これらに加え、BチームのFWゴルカ・カレーラもマタラッツォ監督が適切と判断すればトップチームで出場機会を得ることになる。このカンテラーノのトップチーム参加というロードマップは、エリク・ブレトスSDの言葉によっても明確に裏付けられている。

ブレトスSDはカレーラについて『彼はレアル・ソシエダの選手であり続ける。トップチームでプレシーズンを過ごす予定だ。サッカーにおいて最も難しいゴールを決めるという能力を持っており、しかもまだU-23の選手だ。彼が成長を続けるためにレアル・ソシエダ以上の場所はないと感じているし、彼自身もそれを明確に理解している』と絶対の信頼を口にしている。
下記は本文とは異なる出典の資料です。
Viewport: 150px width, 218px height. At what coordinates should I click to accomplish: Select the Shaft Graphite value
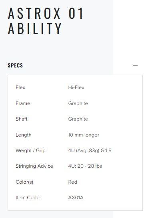coord(78,119)
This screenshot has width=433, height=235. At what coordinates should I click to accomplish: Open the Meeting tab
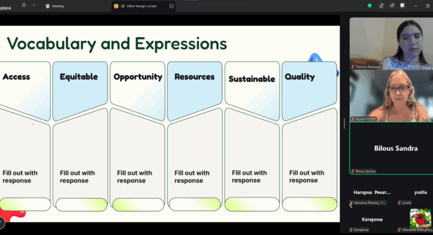pyautogui.click(x=54, y=6)
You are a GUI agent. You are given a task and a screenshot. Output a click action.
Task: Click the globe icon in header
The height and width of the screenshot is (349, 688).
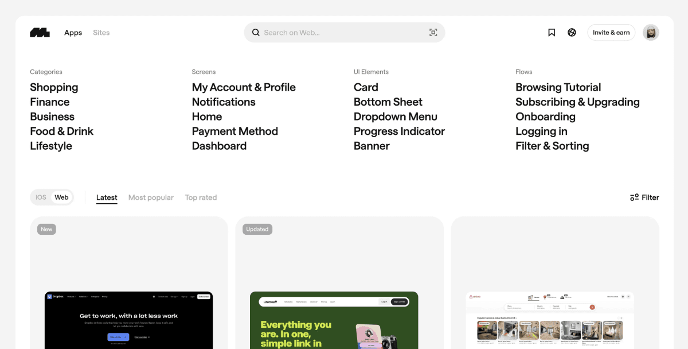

こうした背景があるため、クラブ内では純粋なセンターフォワードを新たに獲得することへの疑問の声も上がっている。そのため、単純な点取り屋ではなく、ゴールを決めつつサイドに流れてプレーすることもできるような柔軟なフォワードの獲得に対して、よりオープンな姿勢を取っている状態である。 (via Estadio Deportivo)

【本日の総括】

来季の過密日程を見据え、マタラッツォ体制下での前線補強が模索されていますが、既存戦力への期待と若手カレーラの台頭により、純粋なストライカー獲得には慎重な姿勢を見せています。また、W杯を戦う久保建英の膝の負傷状況も気がかりなところです。